### AIM OF THE TASK
Rewrite the entries from the line containing "Screen dimensions: 562x462" through the end of the entries, requests included. Scale every coordinate in the answers by 0.4, round to whole numbers with halves going up, and leave the pictures out.

### DATASET EXCERPTS
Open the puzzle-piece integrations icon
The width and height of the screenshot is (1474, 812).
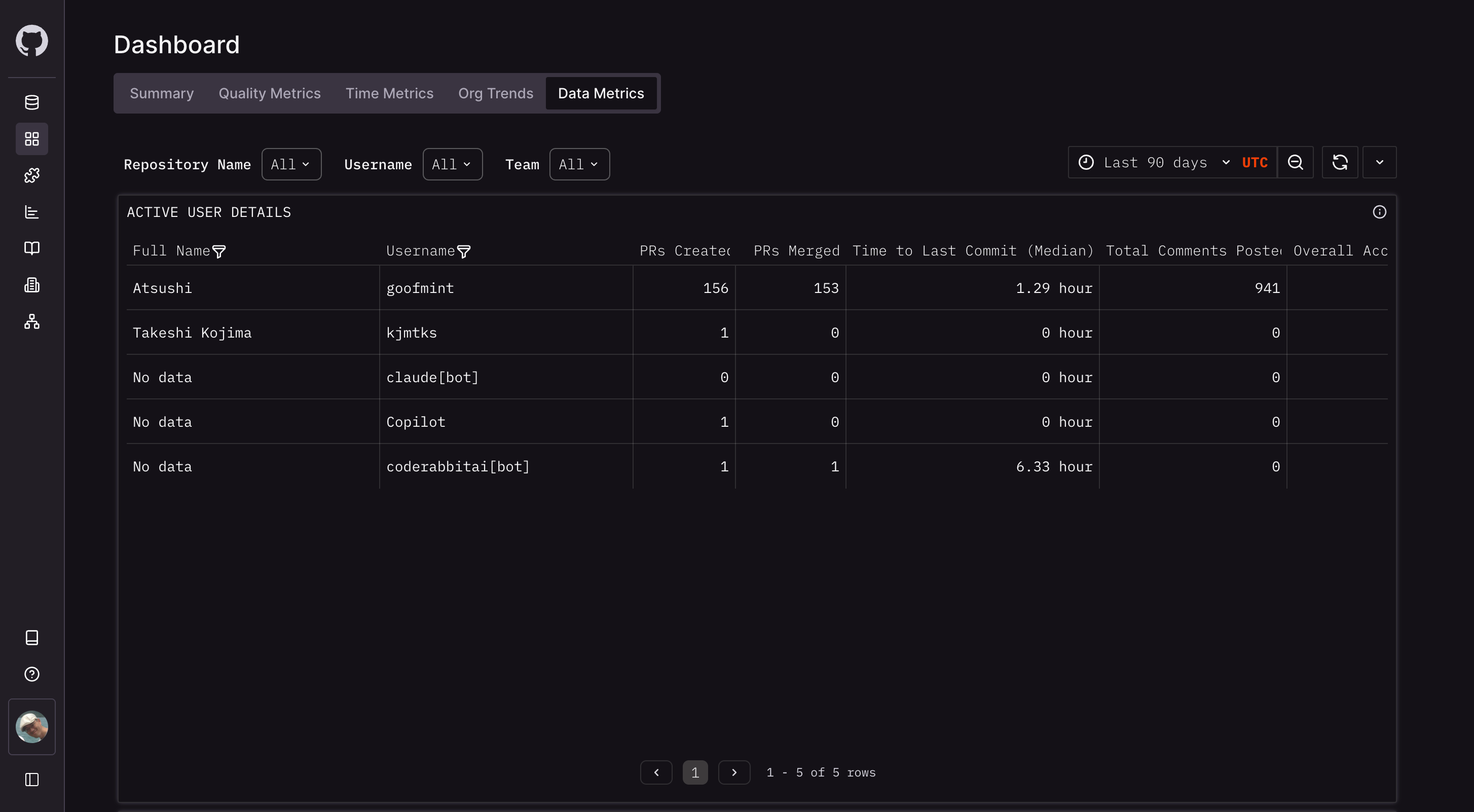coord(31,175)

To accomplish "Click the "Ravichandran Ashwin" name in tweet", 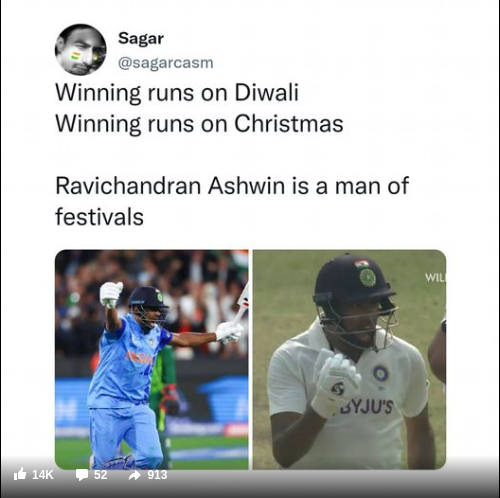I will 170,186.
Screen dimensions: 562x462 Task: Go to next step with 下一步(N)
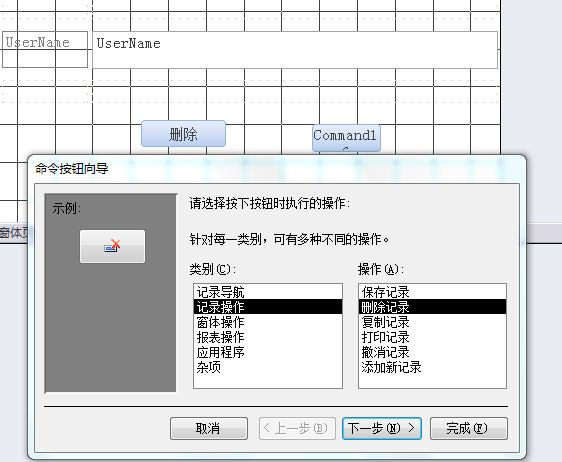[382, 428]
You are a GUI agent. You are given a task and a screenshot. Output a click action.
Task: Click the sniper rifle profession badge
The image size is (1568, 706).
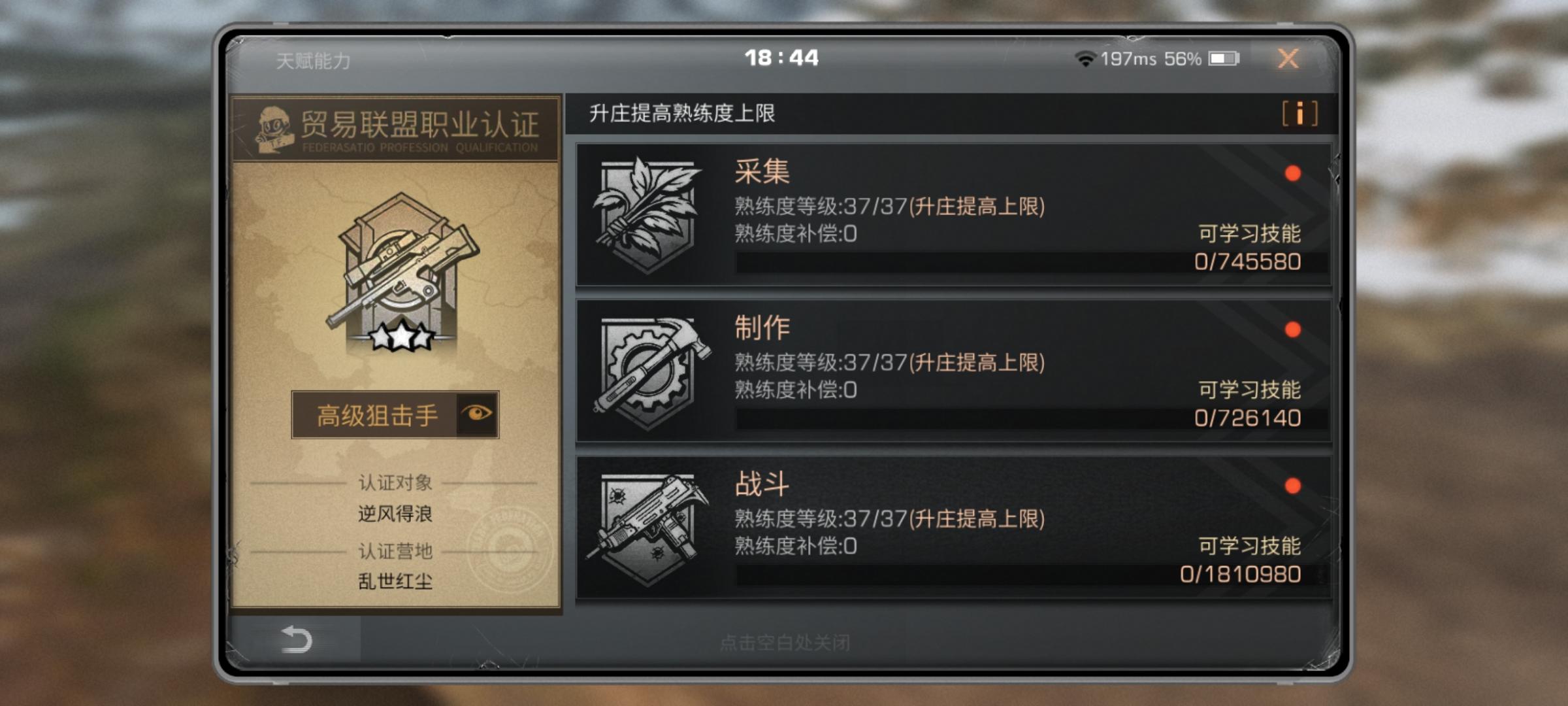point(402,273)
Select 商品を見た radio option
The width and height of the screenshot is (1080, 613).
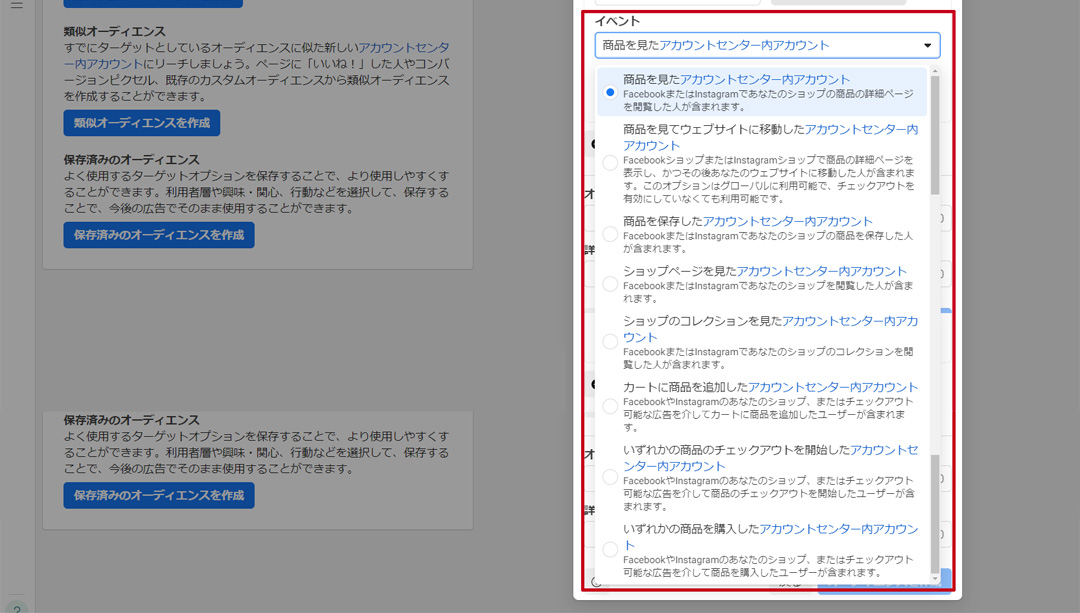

### IN RESPONSE
Screen dimensions: 562x462 Task: Go to next step with 下一步(N)
[153, 171]
You are a GUI agent. You are given a task and a screenshot. Output a click action.
Task: Click the sniper rifle profession badge
The image size is (1568, 706).
point(161,109)
Select 商品を見た radio option
The width and height of the screenshot is (1080, 613).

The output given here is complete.